The role of estradiol as a biological amplifier of the actions of follicle-stimulating hormone: In vitro studies in swine granulosa cells

We describe an in vitro system of swine granulosa cells which remain responsive to estradiol (E₂) and FSH. In this system, we examined mechanisms by which E₂ amplifies the stimulatory actions of FSH. E₂ stimulated progesterone production in a dose-dependent manner and enhanced the tropic effects of FSH. The facilitative interaction between E₂ and FSH could not be accounted for by mitogenic effects, by a leftward shift in the dose-response curves for FSH or E₂, or by catabolism of progesterone to 20α-hydroxypregn-4-en-3-one. E₂ also enhanced stimulatory actions of 8-bromo-cAMP, choleratoxin, and the phosphodiesterase inhibitor 3-isobutyl-l-methylxanthine. Lipoproteins were required for maximal interactive effects between E₂ and FSH. However, estrogen significantly increased the effects of FSH even in serum- and lipoprotein-free medium.

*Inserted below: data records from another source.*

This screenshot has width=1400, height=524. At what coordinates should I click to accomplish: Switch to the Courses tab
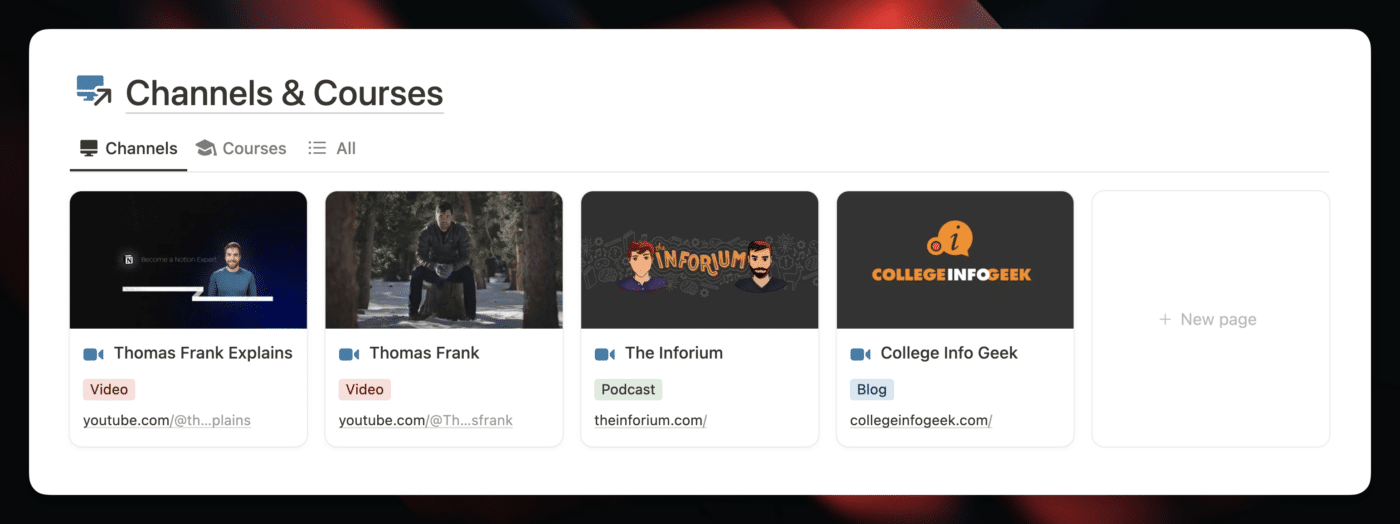tap(253, 148)
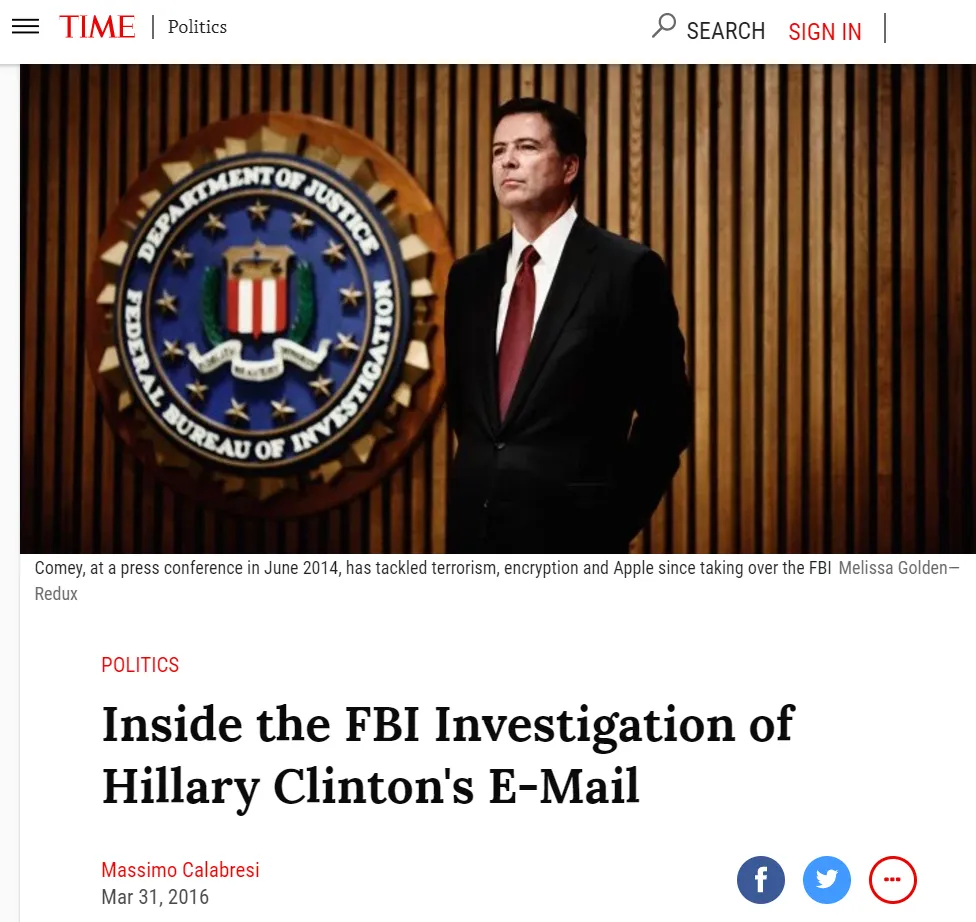Open more sharing options button

pos(893,880)
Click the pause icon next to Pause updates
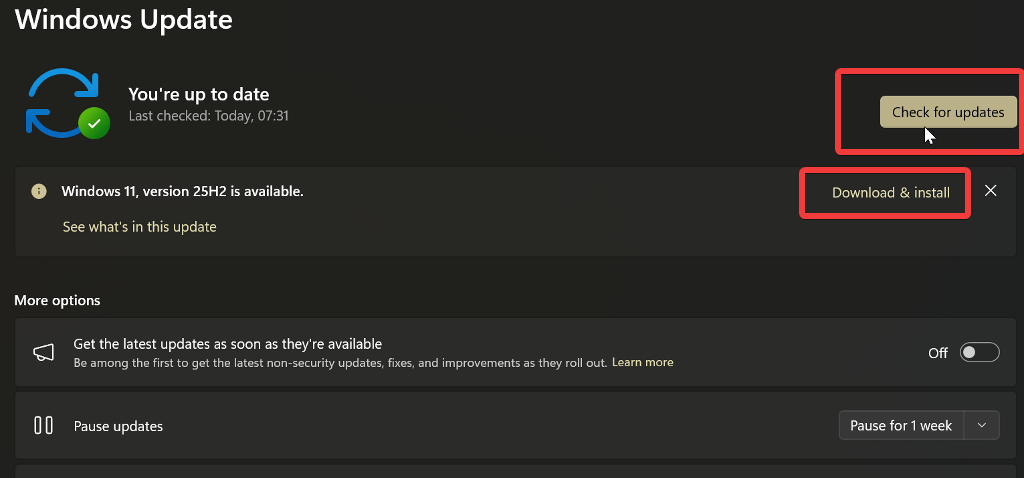1024x478 pixels. pos(43,425)
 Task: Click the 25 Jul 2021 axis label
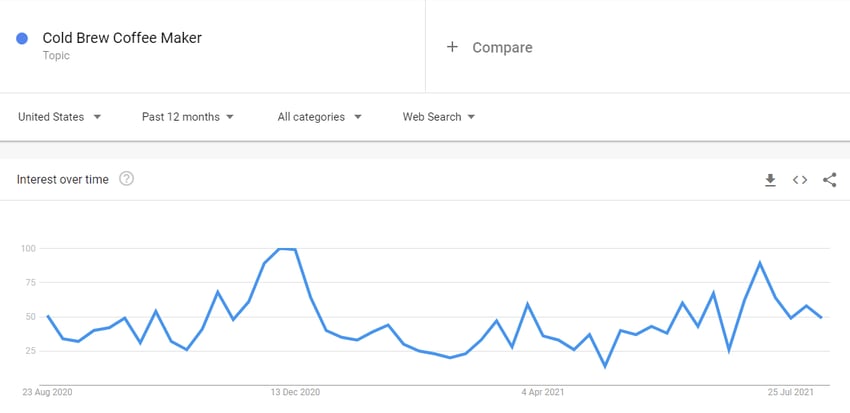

In addition, when de novo cholesterol biosynthesis by granulosa cells was suppressed by Compactin, the actions of E₂ and/or FSH were not impeded. In contrast, E₂ alone and FSH alone significantly augmented progesterone production in response to the oxygenated sterol 5-cholesten-3β, 25-diol, which is an effective substrate for cholesterol side-chain cleavage. In the presence of 5-cholesten-3β, 25-diol, the magnitude of the synergism between E₂ and FSH was also increased markedly. We conclude that E₂ augments the stimulatory actions of FSH or cAMP on steroidogenesis. This facilitative interaction is amplified by exogenous lipoproteins and does not seem to depend upon endogenous cholesterol biosynthesis. Studies with 5-cholesten-3β, 25- diol suggest that estrogen and FSH exert significant stimulatory effects at the level of cholesterol side-chain cleavage. These observations reveal important interactions of E₂ and FSH in preparing granulosa cells for the high rates of steroidogenesis they ultimately express in the luteinized state.